Required task → Lay out everything from the line containing "Sort accounts by" down to the line containing "Action: coord(261,348)", both included, as a two-column CSV with columns input and output: one row per record, its text under input and its answer under output. Put each value in one quoted field, with line breaks turned into spaces.

## start Source records

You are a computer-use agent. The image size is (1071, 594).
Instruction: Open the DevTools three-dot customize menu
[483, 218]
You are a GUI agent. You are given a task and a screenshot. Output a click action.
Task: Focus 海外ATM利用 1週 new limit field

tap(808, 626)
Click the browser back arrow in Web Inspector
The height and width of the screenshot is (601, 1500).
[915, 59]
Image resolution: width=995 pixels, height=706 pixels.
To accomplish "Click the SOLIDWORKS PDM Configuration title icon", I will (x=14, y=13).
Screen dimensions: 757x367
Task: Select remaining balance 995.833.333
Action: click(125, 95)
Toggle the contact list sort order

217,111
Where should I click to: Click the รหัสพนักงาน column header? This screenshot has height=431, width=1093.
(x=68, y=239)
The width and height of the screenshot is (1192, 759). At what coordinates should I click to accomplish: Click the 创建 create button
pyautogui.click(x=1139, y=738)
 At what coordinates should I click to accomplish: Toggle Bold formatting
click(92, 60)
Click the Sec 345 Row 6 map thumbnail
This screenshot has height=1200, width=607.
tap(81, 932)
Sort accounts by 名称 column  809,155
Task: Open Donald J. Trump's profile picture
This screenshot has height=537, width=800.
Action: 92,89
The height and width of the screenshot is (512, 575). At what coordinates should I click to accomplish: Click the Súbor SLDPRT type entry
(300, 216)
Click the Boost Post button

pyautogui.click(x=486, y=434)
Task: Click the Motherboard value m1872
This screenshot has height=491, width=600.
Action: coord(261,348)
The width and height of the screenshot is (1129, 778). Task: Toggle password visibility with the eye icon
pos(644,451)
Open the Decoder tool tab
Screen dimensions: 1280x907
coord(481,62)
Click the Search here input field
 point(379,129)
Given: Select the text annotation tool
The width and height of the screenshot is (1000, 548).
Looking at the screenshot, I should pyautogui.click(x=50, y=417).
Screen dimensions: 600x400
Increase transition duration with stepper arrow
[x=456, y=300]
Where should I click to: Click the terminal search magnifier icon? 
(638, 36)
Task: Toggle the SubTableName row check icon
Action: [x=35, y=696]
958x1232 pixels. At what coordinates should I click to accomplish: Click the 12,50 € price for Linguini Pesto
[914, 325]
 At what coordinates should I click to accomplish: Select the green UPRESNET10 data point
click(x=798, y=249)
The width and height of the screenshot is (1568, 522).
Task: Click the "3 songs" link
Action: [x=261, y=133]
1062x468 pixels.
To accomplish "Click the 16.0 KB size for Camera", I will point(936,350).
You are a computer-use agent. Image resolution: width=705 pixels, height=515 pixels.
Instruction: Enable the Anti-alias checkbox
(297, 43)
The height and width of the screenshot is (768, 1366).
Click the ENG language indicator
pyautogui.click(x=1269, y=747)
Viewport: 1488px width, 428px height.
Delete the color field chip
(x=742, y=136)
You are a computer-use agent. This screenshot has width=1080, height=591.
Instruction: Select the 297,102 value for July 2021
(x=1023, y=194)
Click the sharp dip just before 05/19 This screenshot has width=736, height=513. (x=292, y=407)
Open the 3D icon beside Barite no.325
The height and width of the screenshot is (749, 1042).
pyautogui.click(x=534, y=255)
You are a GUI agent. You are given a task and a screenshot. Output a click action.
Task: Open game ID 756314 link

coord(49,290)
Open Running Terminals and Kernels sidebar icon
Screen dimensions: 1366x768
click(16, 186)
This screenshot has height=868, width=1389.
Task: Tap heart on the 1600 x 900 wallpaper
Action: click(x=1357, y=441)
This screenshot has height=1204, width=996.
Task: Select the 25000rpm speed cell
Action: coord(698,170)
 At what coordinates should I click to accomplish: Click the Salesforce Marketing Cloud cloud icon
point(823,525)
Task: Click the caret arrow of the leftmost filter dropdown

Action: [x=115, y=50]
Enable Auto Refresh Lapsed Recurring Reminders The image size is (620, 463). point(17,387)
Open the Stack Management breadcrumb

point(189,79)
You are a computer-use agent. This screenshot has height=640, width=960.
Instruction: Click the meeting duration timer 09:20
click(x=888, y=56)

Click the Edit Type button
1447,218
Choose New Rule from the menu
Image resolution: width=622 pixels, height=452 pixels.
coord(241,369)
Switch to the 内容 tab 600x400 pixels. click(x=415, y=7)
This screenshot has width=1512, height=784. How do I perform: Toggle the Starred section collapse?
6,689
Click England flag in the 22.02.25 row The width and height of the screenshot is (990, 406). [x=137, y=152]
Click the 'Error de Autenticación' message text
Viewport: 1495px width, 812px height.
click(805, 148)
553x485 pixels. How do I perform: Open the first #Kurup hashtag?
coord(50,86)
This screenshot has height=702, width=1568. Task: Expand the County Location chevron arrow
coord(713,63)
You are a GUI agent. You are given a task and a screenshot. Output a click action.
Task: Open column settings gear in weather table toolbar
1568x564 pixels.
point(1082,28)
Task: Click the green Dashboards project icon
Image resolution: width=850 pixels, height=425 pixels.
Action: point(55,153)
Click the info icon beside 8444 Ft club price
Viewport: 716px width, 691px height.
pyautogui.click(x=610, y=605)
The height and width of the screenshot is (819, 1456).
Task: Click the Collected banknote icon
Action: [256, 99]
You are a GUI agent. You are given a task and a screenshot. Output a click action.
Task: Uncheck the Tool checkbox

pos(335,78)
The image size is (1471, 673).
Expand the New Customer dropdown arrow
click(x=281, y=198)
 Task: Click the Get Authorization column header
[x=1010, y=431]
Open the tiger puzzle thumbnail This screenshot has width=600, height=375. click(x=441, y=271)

## end Source records

In response →
input,output
"Sort accounts by 名称 column","809,155"
"Task: Open Donald J. Trump's profile picture This screenshot has height=537, width=800.","Action: 92,89"
"The height and width of the screenshot is (512, 575). At what coordinates should I click to accomplish: Click the Súbor SLDPRT type entry","(300, 216)"
"Click the Boost Post button","pyautogui.click(x=486, y=434)"
"Task: Click the Motherboard value m1872 This screenshot has height=491, width=600.","Action: coord(261,348)"